*Directions*. Reproduce word for word the passage of the page-list excerpt between "All entries after the current or" and "of all pages.", inclusive.
*** Excerpt provided
First action (even before loading the document) is creating a page descriptor -- regardless whether a new document is loaded or existing layouting data is reused.

This however is left out if the page is reloaded from history (indicated by "url" being NULL), and thus already has a descriptor somewhere in the page list.

Page List Handling

The page list (history) is a global variable (of type "struct Page_list"), which basically consists of an array of pointers to individual page descriptors. It also stores the current number of entries in the list, as well es the current active entry. (The one that describes the page visible in the pager.)

The list has one entry for each page in the page history. Normally the last entry is the visible page, but other pages are also possible after going back in history.

Each page descriptor is of type "struct Page". This struct contains:

The page list is manipulated exclusively by load_page() and its helper functions. load_page() is also responsible for keeping the list up to date, so it always contains exactly those entries that shall be used by the history commands.

Thus, before a new page descriptor is created, the page list needs to be adjusted.

Normally a new entry is simply appended at the end of the list; however, there are several other cases.

When loading some new page while not being at the last entry in the page list (after going back to some older page from the page history), all entries after the current one have to be discarded.

Moreover, if the current page is an internal page (either a page loaded from stdin, or an error page), it isn't to be kept in history; in that case, we go further back in history until we find the last normal page entry.

All entries after the current or the last normal one are then cleread by calling free_page() in a loop.

Afterwards, the new page descriptor is created.

When reloading a page from history, it may also be necessary to delete internal pages, if leaving such. The last non-internal page is determined (starting with the end of the list), and all following are deleted.

add_page()

The add_page() function (in url-history.c) is responsible for actually creating the new page list entry. The list is a "struct Page_list", and contains the following information:

  • "num" is the number of entries currently stored in the list
  • "pos" is the entry number of the entry corresponding to the currently visible page
  • The history entries themselfs are stored in "page", which is an array of pointers to the page descriptors of all pages.
******
*** Supplied information
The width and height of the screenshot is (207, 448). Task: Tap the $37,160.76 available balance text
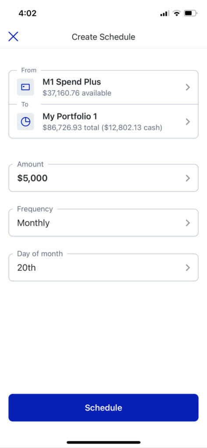[77, 93]
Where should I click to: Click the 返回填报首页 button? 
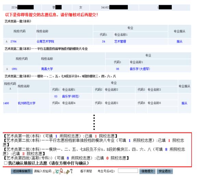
******
*Task answer*.
All entries after the current or the last normal one are then cleread by calling free_page() in a loop.

Afterwards, the new page descriptor is created.

When reloading a page from history, it may also be necessary to delete internal pages, if leaving such. The last non-internal page is determined (starting with the end of the list), and all following are deleted.

add_page()

The add_page() function (in url-history.c) is responsible for actually creating the new page list entry. The list is a "struct Page_list", and contains the following information:

  • "num" is the number of entries currently stored in the list
  • "pos" is the entry number of the entry corresponding to the currently visible page
  • The history entries themselfs are stored in "page", which is an array of pointers to the page descriptors of all pages.